Certaines communautés vivent en Valais. D’autres n’y font qu’un passage. Passage qui leur vaut leur lot de médiatisation et d’aléas : stigmatisation, déboutement, critiques. Exemple dans la presse en Valais l’an dernier : leurs caravanes ont été malvenues à Vouvry. Ils ont ensuite été escortés à Evionnaz, avant qu’ils se résignent à quitter le canton.
C’est précisément pour ce genre d’aléas que Simon Guy Fässler a voulu les rencontrer. « Les Yéniches font partie intégrante du pays et on ne connait pas bien cette culture. »
Confiance à gagner
L'entreprise aura pris presque dix ans. Si certaines familles les ont accueillis à bras ouverts, d'autres se sont montrées très méfiantes et réfractaires à l'idée d'être filmées. Simon Guy Fässler et son équipe de tournage ont dû nouer de solides liens de confiance avec leurs protagonistes avant de pouvoir utiliser leurs caméras.

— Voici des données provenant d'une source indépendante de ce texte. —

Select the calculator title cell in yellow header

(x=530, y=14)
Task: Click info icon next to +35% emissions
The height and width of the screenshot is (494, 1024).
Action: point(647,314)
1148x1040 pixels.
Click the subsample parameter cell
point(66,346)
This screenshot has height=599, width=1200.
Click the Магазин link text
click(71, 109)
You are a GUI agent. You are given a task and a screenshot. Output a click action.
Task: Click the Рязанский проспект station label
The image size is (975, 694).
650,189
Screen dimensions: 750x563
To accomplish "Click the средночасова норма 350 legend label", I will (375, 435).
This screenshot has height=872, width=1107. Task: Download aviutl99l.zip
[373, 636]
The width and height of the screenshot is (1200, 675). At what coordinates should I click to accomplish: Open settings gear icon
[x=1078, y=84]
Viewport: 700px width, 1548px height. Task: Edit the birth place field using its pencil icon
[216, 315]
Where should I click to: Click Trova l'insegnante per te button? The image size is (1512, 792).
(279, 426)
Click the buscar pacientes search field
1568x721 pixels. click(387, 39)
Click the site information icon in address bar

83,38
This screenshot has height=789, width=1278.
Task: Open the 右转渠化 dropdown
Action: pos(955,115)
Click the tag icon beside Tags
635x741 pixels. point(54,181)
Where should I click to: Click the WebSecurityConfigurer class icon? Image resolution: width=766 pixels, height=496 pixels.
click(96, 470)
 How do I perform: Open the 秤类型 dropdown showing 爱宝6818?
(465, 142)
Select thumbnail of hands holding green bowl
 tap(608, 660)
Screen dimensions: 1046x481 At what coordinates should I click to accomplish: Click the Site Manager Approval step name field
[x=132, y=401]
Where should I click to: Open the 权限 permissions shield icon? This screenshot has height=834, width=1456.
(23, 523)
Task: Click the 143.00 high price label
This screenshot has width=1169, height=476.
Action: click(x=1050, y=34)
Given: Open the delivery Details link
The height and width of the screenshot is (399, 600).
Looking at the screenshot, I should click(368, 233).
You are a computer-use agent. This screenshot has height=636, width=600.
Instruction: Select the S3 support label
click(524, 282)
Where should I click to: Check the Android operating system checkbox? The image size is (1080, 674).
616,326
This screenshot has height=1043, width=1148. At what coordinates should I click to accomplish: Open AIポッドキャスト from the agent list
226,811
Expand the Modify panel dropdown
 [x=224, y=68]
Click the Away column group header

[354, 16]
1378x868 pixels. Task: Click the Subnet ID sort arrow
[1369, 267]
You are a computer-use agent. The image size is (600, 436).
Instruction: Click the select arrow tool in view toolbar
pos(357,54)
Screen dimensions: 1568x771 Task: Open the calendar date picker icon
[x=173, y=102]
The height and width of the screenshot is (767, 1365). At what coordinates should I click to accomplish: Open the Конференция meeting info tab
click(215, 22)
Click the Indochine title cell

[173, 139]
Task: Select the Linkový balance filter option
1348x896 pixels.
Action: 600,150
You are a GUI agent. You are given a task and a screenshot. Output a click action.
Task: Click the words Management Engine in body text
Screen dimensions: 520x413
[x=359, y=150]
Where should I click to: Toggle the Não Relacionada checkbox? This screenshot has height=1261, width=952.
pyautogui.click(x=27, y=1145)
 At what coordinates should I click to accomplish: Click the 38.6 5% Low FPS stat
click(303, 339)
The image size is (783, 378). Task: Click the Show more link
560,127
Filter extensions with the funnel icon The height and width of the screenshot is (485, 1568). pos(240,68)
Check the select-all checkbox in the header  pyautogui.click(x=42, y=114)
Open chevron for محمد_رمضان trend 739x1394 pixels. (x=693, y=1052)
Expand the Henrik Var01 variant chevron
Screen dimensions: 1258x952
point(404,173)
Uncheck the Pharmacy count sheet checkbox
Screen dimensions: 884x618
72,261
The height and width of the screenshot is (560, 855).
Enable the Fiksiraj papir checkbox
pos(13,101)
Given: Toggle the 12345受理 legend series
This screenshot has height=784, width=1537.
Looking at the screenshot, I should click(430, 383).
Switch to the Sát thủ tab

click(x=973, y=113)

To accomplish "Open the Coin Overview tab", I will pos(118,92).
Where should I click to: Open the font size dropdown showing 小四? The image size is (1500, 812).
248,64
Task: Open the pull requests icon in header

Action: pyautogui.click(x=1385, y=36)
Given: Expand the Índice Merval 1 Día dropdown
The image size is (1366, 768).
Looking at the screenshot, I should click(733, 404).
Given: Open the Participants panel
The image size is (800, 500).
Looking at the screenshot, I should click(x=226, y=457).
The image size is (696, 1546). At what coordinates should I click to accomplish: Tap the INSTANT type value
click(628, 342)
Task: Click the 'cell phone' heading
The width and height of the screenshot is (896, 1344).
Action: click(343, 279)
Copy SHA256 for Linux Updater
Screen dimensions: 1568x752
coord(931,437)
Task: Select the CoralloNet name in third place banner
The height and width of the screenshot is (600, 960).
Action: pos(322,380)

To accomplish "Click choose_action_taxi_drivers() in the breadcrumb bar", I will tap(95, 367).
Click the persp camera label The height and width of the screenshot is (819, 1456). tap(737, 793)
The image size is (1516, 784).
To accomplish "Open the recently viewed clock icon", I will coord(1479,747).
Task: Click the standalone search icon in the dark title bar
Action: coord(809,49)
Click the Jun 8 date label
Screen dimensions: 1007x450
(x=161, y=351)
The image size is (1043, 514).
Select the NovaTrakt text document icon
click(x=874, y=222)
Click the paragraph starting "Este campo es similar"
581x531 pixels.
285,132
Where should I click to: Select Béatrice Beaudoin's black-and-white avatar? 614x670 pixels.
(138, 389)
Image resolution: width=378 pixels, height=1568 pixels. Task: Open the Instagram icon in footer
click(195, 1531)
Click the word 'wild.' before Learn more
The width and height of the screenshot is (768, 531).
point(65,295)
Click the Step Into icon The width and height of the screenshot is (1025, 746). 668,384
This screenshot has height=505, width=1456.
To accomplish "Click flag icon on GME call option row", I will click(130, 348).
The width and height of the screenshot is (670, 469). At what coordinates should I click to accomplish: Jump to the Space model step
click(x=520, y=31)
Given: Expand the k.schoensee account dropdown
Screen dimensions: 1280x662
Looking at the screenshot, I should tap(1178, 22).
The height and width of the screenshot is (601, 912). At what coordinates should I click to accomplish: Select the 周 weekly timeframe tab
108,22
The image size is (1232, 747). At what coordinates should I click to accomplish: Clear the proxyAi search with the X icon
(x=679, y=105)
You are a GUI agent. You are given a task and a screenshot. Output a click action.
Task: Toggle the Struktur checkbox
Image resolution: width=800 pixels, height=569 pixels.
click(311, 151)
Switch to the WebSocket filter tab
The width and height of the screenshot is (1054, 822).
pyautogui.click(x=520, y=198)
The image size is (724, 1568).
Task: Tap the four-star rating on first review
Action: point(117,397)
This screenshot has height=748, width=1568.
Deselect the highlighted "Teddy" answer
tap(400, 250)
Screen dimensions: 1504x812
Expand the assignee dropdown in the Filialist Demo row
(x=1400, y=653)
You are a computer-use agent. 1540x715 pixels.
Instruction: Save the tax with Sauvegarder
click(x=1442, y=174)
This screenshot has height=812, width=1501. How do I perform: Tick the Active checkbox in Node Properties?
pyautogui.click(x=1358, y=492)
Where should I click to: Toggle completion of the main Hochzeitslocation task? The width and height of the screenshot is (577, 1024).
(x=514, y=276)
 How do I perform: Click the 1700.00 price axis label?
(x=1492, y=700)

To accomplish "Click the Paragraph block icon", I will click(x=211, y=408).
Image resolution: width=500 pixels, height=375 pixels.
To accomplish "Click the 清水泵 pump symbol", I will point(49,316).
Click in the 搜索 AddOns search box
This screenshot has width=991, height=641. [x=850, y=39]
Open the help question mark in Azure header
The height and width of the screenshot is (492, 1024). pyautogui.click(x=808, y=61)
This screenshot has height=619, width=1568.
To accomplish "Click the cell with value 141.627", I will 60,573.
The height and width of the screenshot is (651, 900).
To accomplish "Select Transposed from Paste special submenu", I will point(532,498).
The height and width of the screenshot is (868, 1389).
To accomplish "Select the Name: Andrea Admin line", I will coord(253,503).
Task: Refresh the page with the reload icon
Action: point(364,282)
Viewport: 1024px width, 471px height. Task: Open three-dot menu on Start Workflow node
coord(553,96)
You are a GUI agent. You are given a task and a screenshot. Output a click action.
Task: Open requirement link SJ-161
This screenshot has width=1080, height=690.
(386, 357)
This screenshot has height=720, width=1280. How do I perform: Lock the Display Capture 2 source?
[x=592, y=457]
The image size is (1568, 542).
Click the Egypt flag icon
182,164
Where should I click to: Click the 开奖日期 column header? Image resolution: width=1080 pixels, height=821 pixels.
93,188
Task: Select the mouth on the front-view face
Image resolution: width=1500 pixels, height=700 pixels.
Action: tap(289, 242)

« Les Yéniches ont appris à se méfier des gens qui viennent à leur rencontre, un carnet et un stylo à la main », analyse le cinéaste, qui fait référence aux actions menées par Pro Juventute jusque dans les années 70 pour éradiquer le nomadisme. « C'était leur méthode. Observer, prendre des notes, avant de revenir pour enlever leurs enfants et les replacer dans d'autres familles sédentaires. »
Permettre le vivre ensemble
Vol d'enfants. Stérilisation forcée. On le voit dans le film à travers les témoignages : ces persécutions répétées subies par les Yéniches au sein même de leur pays. Un traumatisme qui se reflète aujourd'hui dans leur caractère. « Ils font preuve d'une sorte de résilience brute de décoffrage. Certains ont été très critiques avec notre démarche, ne voyant pas l'intérêt de partager leur histoire. Du moins au début. »
Convaincu du pouvoir de l'image et du témoignage, Simon Guy Fässler espère pourtant rétablir un dialogue entre le gouvernement, la population et cette minorité. « La question n'est pas de savoir si on peut encore vivre comme ça », insiste-t-il. « Le nomadisme est plus vieux que le sédentarisme. Et si certaines familles souhaitent faire perdurer ce mode de vie, il faut leur en donner les moyens et trouver des solutions. »
Gadjo, film co-réalisé par Simon Guy Fässler est à découvrir ce lundi au cinéma de Sion. D’autres séances sont prévues en Valais en présence de l’équipe du film. A Monthey le 20 février et Martigny, le 27.